Revalidation of the M-model has shown that it is fairly robust and generally reliable. Although it is an excellent tool for analyzing questions directly related to the issue of Iranian oil dependency, however, due to its relatively narrow boundary it is an inadequate platform for analyzing many contemporary Iranian macroeconomic policies . Broadening the boundary of the M-model by adding sectors such as a financial market, a foreign exchange market, a labor market, and an energy market would greatly enhance its versatility. As such, it can be argued that the M-model can serve as a foundational platform for future Iranian macroeconomic modeling efforts.

Finally, this chapter can serve as a starting point and archetype for those who wish to develop a system dynamics macroeconomic model of a resource-dependent developing nation.
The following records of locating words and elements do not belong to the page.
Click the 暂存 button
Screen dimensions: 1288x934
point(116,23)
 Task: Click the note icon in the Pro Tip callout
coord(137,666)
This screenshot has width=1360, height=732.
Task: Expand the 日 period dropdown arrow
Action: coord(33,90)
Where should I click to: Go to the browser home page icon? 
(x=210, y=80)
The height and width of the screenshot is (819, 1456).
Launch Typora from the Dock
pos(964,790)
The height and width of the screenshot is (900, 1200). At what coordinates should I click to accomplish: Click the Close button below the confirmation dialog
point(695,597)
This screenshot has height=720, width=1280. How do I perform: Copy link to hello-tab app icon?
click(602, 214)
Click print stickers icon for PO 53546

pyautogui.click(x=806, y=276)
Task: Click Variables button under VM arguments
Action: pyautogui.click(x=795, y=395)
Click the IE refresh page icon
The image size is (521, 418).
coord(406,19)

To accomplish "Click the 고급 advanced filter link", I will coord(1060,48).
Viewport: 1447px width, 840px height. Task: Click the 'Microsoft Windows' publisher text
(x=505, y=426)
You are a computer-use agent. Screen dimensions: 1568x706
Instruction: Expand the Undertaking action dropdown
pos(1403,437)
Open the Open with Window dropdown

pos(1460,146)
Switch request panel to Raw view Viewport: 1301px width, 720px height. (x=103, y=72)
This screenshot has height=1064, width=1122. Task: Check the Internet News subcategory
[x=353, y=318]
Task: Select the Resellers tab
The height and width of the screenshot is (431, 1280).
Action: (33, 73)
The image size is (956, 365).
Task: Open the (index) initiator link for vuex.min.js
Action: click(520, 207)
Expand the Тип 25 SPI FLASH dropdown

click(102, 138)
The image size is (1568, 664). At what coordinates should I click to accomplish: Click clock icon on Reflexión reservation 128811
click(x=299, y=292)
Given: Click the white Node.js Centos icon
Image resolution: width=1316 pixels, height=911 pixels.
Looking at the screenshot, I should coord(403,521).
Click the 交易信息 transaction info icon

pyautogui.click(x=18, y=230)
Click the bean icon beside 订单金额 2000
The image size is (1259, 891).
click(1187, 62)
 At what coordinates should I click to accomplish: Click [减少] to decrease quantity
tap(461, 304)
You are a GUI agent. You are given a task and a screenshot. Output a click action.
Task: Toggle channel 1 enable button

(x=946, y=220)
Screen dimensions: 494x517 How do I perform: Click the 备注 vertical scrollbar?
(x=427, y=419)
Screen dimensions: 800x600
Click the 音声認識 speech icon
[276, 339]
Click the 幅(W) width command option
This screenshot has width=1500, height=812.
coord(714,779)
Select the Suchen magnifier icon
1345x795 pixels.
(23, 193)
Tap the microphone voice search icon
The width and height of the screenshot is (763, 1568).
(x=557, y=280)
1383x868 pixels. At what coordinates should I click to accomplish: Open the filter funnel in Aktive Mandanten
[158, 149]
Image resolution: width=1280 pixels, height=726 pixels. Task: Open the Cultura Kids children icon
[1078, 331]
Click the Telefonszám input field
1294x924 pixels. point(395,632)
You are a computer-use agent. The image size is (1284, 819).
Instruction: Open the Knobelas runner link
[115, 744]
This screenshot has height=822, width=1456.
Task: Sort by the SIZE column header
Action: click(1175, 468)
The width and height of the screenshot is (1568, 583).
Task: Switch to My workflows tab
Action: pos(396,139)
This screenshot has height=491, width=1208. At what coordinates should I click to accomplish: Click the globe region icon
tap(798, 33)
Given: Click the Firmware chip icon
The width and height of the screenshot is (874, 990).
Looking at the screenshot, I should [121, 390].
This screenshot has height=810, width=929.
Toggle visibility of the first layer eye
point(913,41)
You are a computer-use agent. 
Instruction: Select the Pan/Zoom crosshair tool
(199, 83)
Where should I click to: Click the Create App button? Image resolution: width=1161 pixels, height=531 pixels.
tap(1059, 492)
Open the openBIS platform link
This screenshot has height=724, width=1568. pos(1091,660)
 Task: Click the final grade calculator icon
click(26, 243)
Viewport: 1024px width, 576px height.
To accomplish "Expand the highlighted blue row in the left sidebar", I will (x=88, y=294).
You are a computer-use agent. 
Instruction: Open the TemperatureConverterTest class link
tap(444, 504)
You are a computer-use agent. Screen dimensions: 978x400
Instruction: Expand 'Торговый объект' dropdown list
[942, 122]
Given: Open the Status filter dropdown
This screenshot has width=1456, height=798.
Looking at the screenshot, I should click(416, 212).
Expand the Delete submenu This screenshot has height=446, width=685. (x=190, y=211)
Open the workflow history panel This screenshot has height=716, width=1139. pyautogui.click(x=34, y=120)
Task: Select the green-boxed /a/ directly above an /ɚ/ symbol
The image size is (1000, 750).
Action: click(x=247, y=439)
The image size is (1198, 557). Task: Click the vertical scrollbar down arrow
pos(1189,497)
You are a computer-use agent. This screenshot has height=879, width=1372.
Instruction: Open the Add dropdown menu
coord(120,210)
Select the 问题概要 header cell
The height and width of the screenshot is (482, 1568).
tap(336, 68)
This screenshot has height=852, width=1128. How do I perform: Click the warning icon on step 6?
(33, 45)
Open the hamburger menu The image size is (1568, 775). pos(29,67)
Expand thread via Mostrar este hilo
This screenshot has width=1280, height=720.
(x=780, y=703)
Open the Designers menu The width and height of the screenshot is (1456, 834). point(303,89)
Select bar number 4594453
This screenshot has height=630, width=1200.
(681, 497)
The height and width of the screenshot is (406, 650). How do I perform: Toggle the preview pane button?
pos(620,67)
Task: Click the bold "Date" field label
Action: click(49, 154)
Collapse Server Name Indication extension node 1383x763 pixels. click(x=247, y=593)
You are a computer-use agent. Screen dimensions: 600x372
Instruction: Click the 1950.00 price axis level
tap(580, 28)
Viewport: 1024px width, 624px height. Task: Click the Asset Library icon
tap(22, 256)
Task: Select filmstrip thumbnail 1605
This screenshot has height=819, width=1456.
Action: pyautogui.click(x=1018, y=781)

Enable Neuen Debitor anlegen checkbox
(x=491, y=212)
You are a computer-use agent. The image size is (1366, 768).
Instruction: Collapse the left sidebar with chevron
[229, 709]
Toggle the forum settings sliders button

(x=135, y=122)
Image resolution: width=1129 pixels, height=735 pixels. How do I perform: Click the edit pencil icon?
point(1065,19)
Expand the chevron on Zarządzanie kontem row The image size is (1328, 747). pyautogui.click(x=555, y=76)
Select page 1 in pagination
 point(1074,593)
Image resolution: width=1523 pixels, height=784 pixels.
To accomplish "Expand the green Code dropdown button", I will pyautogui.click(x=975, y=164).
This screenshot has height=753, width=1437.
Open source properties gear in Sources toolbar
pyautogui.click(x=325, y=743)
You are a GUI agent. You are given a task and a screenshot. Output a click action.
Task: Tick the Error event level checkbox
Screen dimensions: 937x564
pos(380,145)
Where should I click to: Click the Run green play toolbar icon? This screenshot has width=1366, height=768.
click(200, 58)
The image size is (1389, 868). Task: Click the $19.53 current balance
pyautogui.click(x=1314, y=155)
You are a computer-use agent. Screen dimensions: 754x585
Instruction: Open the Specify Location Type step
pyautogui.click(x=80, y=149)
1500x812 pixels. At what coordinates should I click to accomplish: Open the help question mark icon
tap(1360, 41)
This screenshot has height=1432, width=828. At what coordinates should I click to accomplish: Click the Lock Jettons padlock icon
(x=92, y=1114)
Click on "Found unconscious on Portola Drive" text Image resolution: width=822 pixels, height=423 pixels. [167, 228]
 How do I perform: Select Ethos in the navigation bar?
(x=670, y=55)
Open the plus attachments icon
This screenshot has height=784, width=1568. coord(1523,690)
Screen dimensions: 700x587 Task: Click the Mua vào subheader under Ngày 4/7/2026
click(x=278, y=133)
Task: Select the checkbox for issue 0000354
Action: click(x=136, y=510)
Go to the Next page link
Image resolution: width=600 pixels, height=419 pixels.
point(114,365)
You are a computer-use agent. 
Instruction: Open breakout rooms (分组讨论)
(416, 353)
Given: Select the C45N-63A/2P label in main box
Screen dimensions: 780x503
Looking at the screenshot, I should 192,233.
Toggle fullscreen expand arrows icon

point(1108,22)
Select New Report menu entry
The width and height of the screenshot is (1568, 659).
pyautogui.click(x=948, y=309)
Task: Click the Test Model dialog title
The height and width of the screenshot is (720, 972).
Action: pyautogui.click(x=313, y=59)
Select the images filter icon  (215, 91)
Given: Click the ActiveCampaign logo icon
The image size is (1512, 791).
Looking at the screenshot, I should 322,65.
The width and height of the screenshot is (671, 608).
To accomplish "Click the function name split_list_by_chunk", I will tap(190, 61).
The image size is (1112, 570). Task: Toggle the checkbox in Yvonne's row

Future research involving the use of the M-model for this purpose should, therefore, address the following issues:

  1. 1.

    As previously mentioned, the boundary of the M-model should be broadened to include a financial market, foreign exchange market, labor market, and an energy market.

  2. 2.

    The energy sector of the M-model should be revised to address energy–economy interactions. For example, the original M-model and its current modified version contain only one source of energy—oil. The boundary of the energy sector needs to be broadened to include alternative sources of energy and the economics of their substitutability.

  3. 3.

    The importation of energy is impossible in both the original M-model and its current modified version. This is not acceptable, particularly when the purpose of the model is to analyze energy–economy interactions.

  4. 4.

    The production functions in both the original M-model and its current modified version are very sensitive to their elasticity parameters. The formulation of these functions should be modified to eliminate this fragility.

  5. 5.

    The modified M-model should be recalibrated to see if it can reproduce the behavior of other "capital-deficient" oil exporting nations such as Nigeria, Algeria, Indonesia, Venezuela, Ecuador, or Mexico that have large populations and significant agricultural sectors.